╭─ INFORMATION PROVIDED
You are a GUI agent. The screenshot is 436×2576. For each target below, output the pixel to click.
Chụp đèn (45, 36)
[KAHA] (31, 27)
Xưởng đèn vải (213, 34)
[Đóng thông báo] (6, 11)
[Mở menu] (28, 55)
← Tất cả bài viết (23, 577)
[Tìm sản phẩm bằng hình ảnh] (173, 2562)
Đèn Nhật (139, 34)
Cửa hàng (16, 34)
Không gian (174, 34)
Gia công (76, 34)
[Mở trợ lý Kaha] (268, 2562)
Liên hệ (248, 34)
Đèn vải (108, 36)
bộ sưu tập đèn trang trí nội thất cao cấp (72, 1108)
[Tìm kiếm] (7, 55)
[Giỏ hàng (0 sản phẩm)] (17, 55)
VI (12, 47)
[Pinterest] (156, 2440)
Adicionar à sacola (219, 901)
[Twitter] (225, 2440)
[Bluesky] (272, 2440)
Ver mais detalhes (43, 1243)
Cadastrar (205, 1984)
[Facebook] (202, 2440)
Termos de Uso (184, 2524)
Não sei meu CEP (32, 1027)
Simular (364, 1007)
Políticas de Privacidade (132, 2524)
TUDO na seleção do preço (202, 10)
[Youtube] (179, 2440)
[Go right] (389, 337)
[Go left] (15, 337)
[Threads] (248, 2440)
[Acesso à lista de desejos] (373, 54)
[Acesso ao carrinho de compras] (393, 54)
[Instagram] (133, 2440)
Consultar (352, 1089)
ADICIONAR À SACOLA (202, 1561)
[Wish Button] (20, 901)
╰─
╭─ INFORMATION PROVIDED
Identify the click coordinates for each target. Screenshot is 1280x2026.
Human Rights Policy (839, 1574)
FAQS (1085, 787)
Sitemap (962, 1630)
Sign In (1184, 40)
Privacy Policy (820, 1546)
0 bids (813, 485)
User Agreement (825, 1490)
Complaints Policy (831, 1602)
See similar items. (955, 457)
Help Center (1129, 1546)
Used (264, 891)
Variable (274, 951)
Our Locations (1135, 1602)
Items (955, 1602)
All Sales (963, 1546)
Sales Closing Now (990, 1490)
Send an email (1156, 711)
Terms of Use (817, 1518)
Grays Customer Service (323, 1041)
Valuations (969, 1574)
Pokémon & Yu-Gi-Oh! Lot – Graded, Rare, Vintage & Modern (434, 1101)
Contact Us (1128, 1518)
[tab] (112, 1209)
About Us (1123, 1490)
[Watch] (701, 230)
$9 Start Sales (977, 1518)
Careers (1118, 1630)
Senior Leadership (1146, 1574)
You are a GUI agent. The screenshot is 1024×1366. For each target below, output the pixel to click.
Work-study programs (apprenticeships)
╰─
WHAT YOU SHOULD DO:
Among the lines above, repeat exactly those from the line with "VI (12, 47)" to the line with "[Wish Button] (20, 901)", counting both ends.

FINISHED EXERCISE:
VI (12, 47)
[Pinterest] (156, 2440)
Adicionar à sacola (219, 901)
[Twitter] (225, 2440)
[Bluesky] (272, 2440)
Ver mais detalhes (43, 1243)
Cadastrar (205, 1984)
[Facebook] (202, 2440)
Termos de Uso (184, 2524)
Não sei meu CEP (32, 1027)
Simular (364, 1007)
Políticas de Privacidade (132, 2524)
TUDO na seleção do preço (202, 10)
[Youtube] (179, 2440)
[Go right] (389, 337)
[Go left] (15, 337)
[Threads] (248, 2440)
[Acesso à lista de desejos] (373, 54)
[Acesso ao carrinho de compras] (393, 54)
[Instagram] (133, 2440)
Consultar (352, 1089)
ADICIONAR À SACOLA (202, 1561)
[Wish Button] (20, 901)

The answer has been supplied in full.